* Textauszug

■ ■ ■ ■ ■ ■ ■

Kirchengeschichte: Neuzeit

Autor/Hrsg.:

Ohlidal, Anna, u. Stefan Samerski [Hrsg.]

Titel/Untertitel:

Jesuitische Frömmigkeitskulturen. Konfessionelle Interaktion in Ostmitteleuropa 1570–1700.

Verlag:

Stuttgart: Steiner 2006. 337 S. m. Abb. u. 1 Kt. gr.8° = Forschungen zur Geschichte und Kultur des östlichen Mitteleuropa, 28. Geb. EUR 49,00. ISBN 978-3-515-08932-6.

■ ■ ■ ■ ■ ■ ■

* Rohdaten

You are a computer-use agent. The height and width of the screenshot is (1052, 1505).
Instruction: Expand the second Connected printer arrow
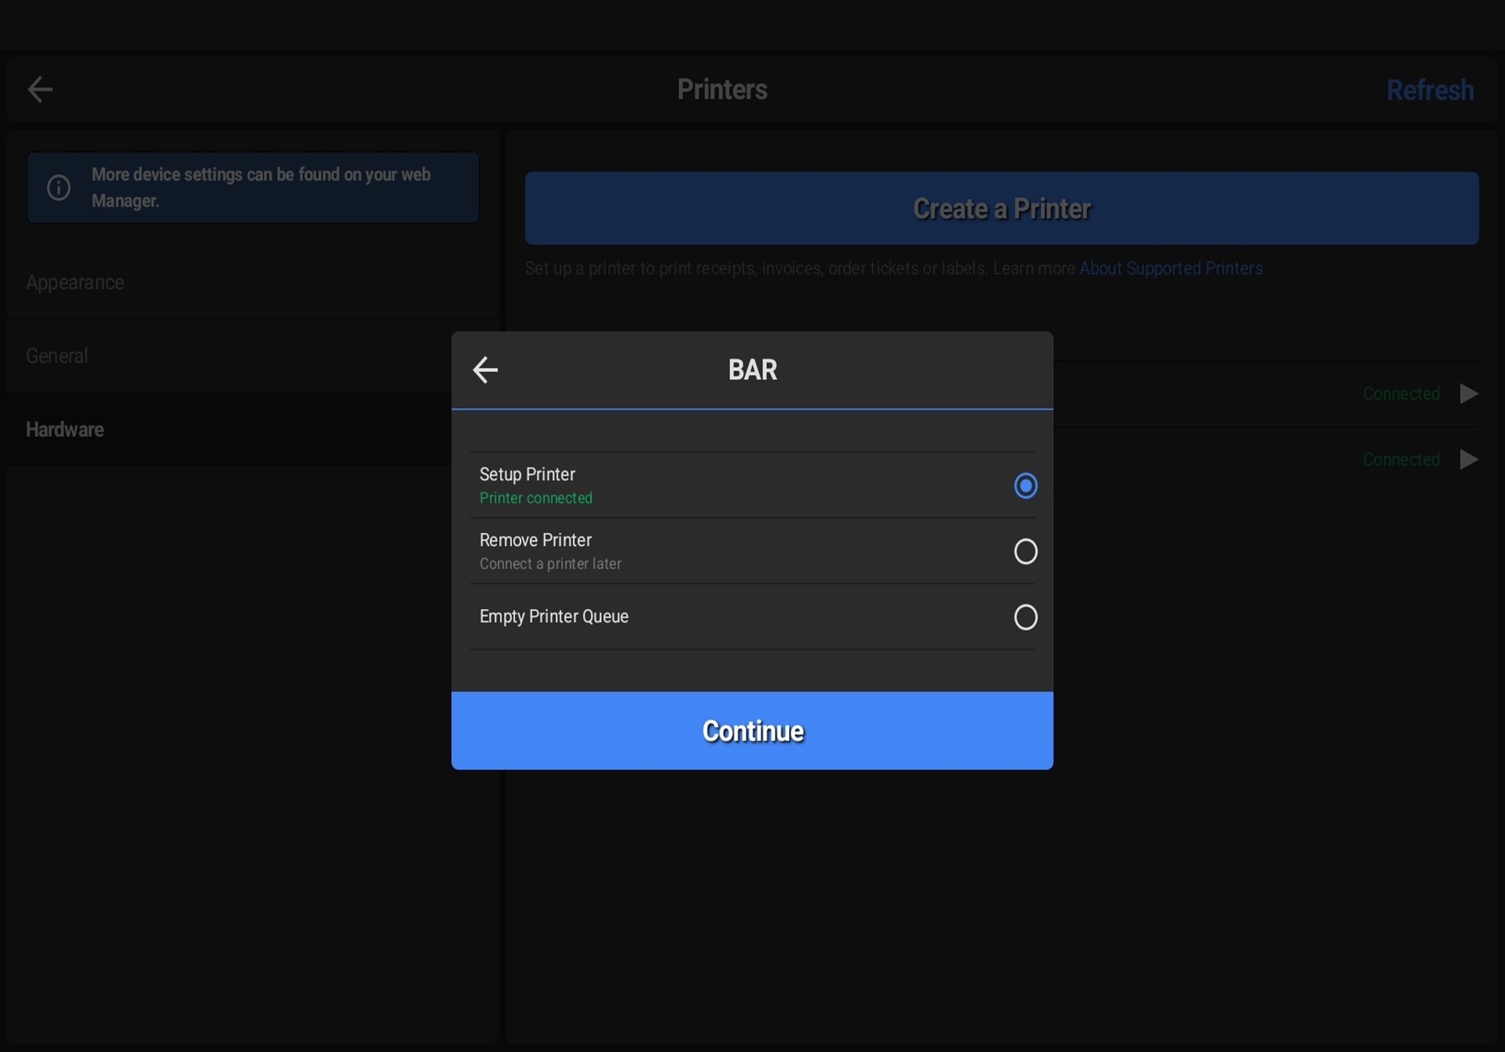click(x=1469, y=459)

■ ■ ■ ■ ■ ■ ■

* Schriftliche Aufgabe 1
In welchem Verlag und in welchem Jahr erschien der im Textauszug genannte Band?
* Schriftliche Aufgabe 2
Schreiben Sie bitte einen Abschnitt aus dem Textauszug wörtlich ab: Beginnen Sie bei den Worten „Kirchengeschichte: Neuzeit“ und hören Sie nach „49,00. ISBN 978-3-515-08932-6.“ auf.

* Musterlösung 1
Bei Steiner in Stuttgart, 2006.

* Musterlösung 2
Kirchengeschichte: Neuzeit

Autor/Hrsg.:

Ohlidal, Anna, u. Stefan Samerski [Hrsg.]

Titel/Untertitel:

Jesuitische Frömmigkeitskulturen. Konfessionelle Interaktion in Ostmitteleuropa 1570–1700.

Verlag:

Stuttgart: Steiner 2006. 337 S. m. Abb. u. 1 Kt. gr.8° = Forschungen zur Geschichte und Kultur des östlichen Mitteleuropa, 28. Geb. EUR 49,00. ISBN 978-3-515-08932-6.